## Required work
Without skipping anything, write out each record below exactly.

## Source records
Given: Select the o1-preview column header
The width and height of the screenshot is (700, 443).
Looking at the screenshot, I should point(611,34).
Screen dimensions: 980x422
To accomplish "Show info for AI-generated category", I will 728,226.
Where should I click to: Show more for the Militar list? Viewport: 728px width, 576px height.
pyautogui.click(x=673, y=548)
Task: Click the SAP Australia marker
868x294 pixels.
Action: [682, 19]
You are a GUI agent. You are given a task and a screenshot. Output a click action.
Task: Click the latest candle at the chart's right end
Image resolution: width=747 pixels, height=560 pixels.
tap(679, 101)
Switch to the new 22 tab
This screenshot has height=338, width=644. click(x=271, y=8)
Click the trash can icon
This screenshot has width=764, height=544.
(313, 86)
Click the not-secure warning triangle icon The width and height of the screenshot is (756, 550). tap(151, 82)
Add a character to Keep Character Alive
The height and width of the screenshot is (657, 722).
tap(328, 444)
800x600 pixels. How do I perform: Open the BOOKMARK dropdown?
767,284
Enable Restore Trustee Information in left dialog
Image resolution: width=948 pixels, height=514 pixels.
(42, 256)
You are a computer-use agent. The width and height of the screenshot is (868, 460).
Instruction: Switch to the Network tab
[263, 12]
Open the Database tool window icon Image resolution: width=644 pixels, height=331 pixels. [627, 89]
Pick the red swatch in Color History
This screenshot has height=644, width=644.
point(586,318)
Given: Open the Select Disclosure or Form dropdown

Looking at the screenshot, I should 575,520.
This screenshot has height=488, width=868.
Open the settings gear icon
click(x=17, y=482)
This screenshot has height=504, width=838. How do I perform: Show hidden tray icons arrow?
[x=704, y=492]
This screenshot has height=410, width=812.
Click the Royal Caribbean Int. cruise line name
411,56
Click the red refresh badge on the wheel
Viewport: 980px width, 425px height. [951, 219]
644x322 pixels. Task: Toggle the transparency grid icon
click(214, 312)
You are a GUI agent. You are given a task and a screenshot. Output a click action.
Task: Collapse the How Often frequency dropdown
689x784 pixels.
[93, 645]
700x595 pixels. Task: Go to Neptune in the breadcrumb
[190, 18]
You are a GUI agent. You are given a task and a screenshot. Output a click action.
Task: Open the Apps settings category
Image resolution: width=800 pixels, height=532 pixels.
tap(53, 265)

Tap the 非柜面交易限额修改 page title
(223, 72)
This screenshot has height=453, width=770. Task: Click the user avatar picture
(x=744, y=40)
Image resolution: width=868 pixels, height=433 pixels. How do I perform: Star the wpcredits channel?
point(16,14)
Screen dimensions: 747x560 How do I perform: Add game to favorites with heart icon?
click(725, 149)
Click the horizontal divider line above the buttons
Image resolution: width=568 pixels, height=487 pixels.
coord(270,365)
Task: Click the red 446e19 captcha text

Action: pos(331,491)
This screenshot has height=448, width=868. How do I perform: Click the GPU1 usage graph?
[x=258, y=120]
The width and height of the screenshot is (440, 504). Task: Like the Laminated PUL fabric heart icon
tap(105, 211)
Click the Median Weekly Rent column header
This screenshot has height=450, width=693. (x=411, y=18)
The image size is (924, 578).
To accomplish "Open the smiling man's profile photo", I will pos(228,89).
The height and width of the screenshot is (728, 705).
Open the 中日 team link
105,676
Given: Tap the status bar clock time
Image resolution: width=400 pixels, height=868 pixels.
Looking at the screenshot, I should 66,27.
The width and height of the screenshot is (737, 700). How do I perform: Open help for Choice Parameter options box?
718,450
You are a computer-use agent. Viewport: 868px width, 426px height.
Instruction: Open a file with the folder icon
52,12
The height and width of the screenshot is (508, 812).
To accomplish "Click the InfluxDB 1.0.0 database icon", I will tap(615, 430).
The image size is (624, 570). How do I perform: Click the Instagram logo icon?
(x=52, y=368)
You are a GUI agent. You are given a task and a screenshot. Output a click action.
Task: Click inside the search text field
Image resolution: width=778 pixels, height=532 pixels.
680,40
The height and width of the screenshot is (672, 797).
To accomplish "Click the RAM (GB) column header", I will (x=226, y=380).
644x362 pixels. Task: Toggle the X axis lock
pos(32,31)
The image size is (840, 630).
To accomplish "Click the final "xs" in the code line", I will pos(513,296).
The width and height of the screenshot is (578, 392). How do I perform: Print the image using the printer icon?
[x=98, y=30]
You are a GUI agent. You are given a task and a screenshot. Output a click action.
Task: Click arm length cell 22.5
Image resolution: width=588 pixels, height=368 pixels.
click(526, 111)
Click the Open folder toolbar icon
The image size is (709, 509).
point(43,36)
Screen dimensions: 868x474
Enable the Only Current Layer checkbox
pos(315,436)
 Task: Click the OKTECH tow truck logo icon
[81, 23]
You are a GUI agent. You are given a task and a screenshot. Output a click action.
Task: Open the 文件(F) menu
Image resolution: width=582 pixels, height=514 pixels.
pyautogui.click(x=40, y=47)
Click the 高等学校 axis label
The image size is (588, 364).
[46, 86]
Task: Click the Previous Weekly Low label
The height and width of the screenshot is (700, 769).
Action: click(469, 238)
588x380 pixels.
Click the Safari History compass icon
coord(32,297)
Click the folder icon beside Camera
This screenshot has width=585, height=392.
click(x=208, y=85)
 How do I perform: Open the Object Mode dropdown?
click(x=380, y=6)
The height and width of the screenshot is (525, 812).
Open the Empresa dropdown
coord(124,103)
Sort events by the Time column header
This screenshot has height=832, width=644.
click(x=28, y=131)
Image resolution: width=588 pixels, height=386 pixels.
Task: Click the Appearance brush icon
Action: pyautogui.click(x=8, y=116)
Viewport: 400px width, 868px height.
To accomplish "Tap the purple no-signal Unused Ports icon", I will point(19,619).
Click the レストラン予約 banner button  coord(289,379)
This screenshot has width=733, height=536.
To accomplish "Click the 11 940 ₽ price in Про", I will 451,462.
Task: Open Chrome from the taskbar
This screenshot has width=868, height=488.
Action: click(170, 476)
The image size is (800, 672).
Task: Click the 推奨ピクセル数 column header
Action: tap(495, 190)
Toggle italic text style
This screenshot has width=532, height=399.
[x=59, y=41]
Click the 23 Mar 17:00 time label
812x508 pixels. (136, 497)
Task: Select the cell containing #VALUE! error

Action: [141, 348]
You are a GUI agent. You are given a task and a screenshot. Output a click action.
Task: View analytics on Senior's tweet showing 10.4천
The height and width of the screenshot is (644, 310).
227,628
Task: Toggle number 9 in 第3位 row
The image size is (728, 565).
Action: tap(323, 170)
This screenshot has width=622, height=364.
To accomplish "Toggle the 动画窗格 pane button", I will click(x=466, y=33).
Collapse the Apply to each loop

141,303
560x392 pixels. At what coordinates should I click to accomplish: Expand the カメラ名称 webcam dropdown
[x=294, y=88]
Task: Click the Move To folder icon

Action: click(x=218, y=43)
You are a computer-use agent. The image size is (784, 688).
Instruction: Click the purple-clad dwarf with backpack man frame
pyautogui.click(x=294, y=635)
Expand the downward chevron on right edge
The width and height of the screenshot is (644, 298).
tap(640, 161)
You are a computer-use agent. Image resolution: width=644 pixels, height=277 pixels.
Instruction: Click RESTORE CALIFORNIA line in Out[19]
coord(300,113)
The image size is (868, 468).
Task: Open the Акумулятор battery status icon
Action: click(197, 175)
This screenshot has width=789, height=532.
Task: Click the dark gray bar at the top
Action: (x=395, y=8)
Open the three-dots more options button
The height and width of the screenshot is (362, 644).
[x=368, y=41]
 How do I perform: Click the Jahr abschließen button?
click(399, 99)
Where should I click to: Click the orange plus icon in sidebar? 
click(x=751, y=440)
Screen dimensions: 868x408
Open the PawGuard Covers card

## Response for this exercise
Given: Select the o1-preview column header
The width and height of the screenshot is (700, 443).
Looking at the screenshot, I should point(611,34).
Screen dimensions: 980x422
To accomplish "Show info for AI-generated category", I will 728,226.
Where should I click to: Show more for the Militar list? Viewport: 728px width, 576px height.
pyautogui.click(x=673, y=548)
Task: Click the SAP Australia marker
868x294 pixels.
Action: [682, 19]
You are a GUI agent. You are given a task and a screenshot. Output a click action.
Task: Click the latest candle at the chart's right end
Image resolution: width=747 pixels, height=560 pixels.
tap(679, 101)
Switch to the new 22 tab
This screenshot has height=338, width=644. click(x=271, y=8)
Click the trash can icon
This screenshot has width=764, height=544.
(313, 86)
Click the not-secure warning triangle icon The width and height of the screenshot is (756, 550). tap(151, 82)
Add a character to Keep Character Alive
The height and width of the screenshot is (657, 722).
tap(328, 444)
800x600 pixels. How do I perform: Open the BOOKMARK dropdown?
767,284
Enable Restore Trustee Information in left dialog
Image resolution: width=948 pixels, height=514 pixels.
(42, 256)
You are a computer-use agent. The width and height of the screenshot is (868, 460).
Instruction: Switch to the Network tab
[263, 12]
Open the Database tool window icon Image resolution: width=644 pixels, height=331 pixels. [627, 89]
Pick the red swatch in Color History
This screenshot has height=644, width=644.
point(586,318)
Given: Open the Select Disclosure or Form dropdown

Looking at the screenshot, I should 575,520.
This screenshot has height=488, width=868.
Open the settings gear icon
click(x=17, y=482)
This screenshot has height=504, width=838. How do I perform: Show hidden tray icons arrow?
[x=704, y=492]
This screenshot has height=410, width=812.
Click the Royal Caribbean Int. cruise line name
411,56
Click the red refresh badge on the wheel
Viewport: 980px width, 425px height. [951, 219]
644x322 pixels. Task: Toggle the transparency grid icon
click(214, 312)
You are a GUI agent. You are given a task and a screenshot. Output a click action.
Task: Collapse the How Often frequency dropdown
689x784 pixels.
[93, 645]
700x595 pixels. Task: Go to Neptune in the breadcrumb
[190, 18]
You are a GUI agent. You are given a task and a screenshot. Output a click action.
Task: Open the Apps settings category
Image resolution: width=800 pixels, height=532 pixels.
tap(53, 265)

Tap the 非柜面交易限额修改 page title
(223, 72)
This screenshot has height=453, width=770. Task: Click the user avatar picture
(x=744, y=40)
Image resolution: width=868 pixels, height=433 pixels. How do I perform: Star the wpcredits channel?
point(16,14)
Screen dimensions: 747x560 How do I perform: Add game to favorites with heart icon?
click(725, 149)
Click the horizontal divider line above the buttons
Image resolution: width=568 pixels, height=487 pixels.
coord(270,365)
Task: Click the red 446e19 captcha text

Action: pos(331,491)
This screenshot has height=448, width=868. How do I perform: Click the GPU1 usage graph?
[x=258, y=120]
The width and height of the screenshot is (440, 504). Task: Like the Laminated PUL fabric heart icon
tap(105, 211)
Click the Median Weekly Rent column header
This screenshot has height=450, width=693. (x=411, y=18)
The image size is (924, 578).
To accomplish "Open the smiling man's profile photo", I will pos(228,89).
The height and width of the screenshot is (728, 705).
Open the 中日 team link
105,676
Given: Tap the status bar clock time
Image resolution: width=400 pixels, height=868 pixels.
Looking at the screenshot, I should 66,27.
The width and height of the screenshot is (737, 700). How do I perform: Open help for Choice Parameter options box?
718,450
You are a computer-use agent. Viewport: 868px width, 426px height.
Instruction: Open a file with the folder icon
52,12
The height and width of the screenshot is (508, 812).
To accomplish "Click the InfluxDB 1.0.0 database icon", I will tap(615, 430).
The image size is (624, 570). How do I perform: Click the Instagram logo icon?
(x=52, y=368)
You are a GUI agent. You are given a task and a screenshot. Output a click action.
Task: Click inside the search text field
Image resolution: width=778 pixels, height=532 pixels.
680,40
The height and width of the screenshot is (672, 797).
To accomplish "Click the RAM (GB) column header", I will (x=226, y=380).
644x362 pixels. Task: Toggle the X axis lock
pos(32,31)
The image size is (840, 630).
To accomplish "Click the final "xs" in the code line", I will pos(513,296).
The width and height of the screenshot is (578, 392). How do I perform: Print the image using the printer icon?
[x=98, y=30]
You are a GUI agent. You are given a task and a screenshot. Output a click action.
Task: Click arm length cell 22.5
Image resolution: width=588 pixels, height=368 pixels.
click(526, 111)
Click the Open folder toolbar icon
The image size is (709, 509).
point(43,36)
Screen dimensions: 868x474
Enable the Only Current Layer checkbox
pos(315,436)
 Task: Click the OKTECH tow truck logo icon
[81, 23]
You are a GUI agent. You are given a task and a screenshot. Output a click action.
Task: Open the 文件(F) menu
Image resolution: width=582 pixels, height=514 pixels.
pyautogui.click(x=40, y=47)
Click the 高等学校 axis label
The image size is (588, 364).
[46, 86]
Task: Click the Previous Weekly Low label
The height and width of the screenshot is (700, 769).
Action: click(469, 238)
588x380 pixels.
Click the Safari History compass icon
coord(32,297)
Click the folder icon beside Camera
This screenshot has width=585, height=392.
click(x=208, y=85)
 How do I perform: Open the Object Mode dropdown?
click(x=380, y=6)
The height and width of the screenshot is (525, 812).
Open the Empresa dropdown
coord(124,103)
Sort events by the Time column header
This screenshot has height=832, width=644.
click(x=28, y=131)
Image resolution: width=588 pixels, height=386 pixels.
Task: Click the Appearance brush icon
Action: pyautogui.click(x=8, y=116)
Viewport: 400px width, 868px height.
To accomplish "Tap the purple no-signal Unused Ports icon", I will point(19,619).
Click the レストラン予約 banner button  coord(289,379)
This screenshot has width=733, height=536.
To accomplish "Click the 11 940 ₽ price in Про", I will 451,462.
Task: Open Chrome from the taskbar
This screenshot has width=868, height=488.
Action: click(170, 476)
The image size is (800, 672).
Task: Click the 推奨ピクセル数 column header
Action: tap(495, 190)
Toggle italic text style
This screenshot has width=532, height=399.
[x=59, y=41]
Click the 23 Mar 17:00 time label
812x508 pixels. (136, 497)
Task: Select the cell containing #VALUE! error

Action: [141, 348]
You are a GUI agent. You are given a task and a screenshot. Output a click action.
Task: View analytics on Senior's tweet showing 10.4천
The height and width of the screenshot is (644, 310).
227,628
Task: Toggle number 9 in 第3位 row
The image size is (728, 565).
Action: tap(323, 170)
This screenshot has width=622, height=364.
To accomplish "Toggle the 动画窗格 pane button", I will click(x=466, y=33).
Collapse the Apply to each loop

141,303
560x392 pixels. At what coordinates should I click to accomplish: Expand the カメラ名称 webcam dropdown
[x=294, y=88]
Task: Click the Move To folder icon

Action: click(x=218, y=43)
You are a computer-use agent. The image size is (784, 688).
Instruction: Click the purple-clad dwarf with backpack man frame
pyautogui.click(x=294, y=635)
Expand the downward chevron on right edge
The width and height of the screenshot is (644, 298).
tap(640, 161)
You are a computer-use agent. Image resolution: width=644 pixels, height=277 pixels.
Instruction: Click RESTORE CALIFORNIA line in Out[19]
coord(300,113)
The image size is (868, 468).
Task: Open the Акумулятор battery status icon
Action: click(197, 175)
This screenshot has width=789, height=532.
Task: Click the dark gray bar at the top
Action: (x=395, y=8)
Open the three-dots more options button
The height and width of the screenshot is (362, 644).
[x=368, y=41]
 How do I perform: Click the Jahr abschließen button?
click(399, 99)
Where should I click to: Click the orange plus icon in sidebar? 
click(x=751, y=440)
Screen dimensions: 868x408
Open the PawGuard Covers card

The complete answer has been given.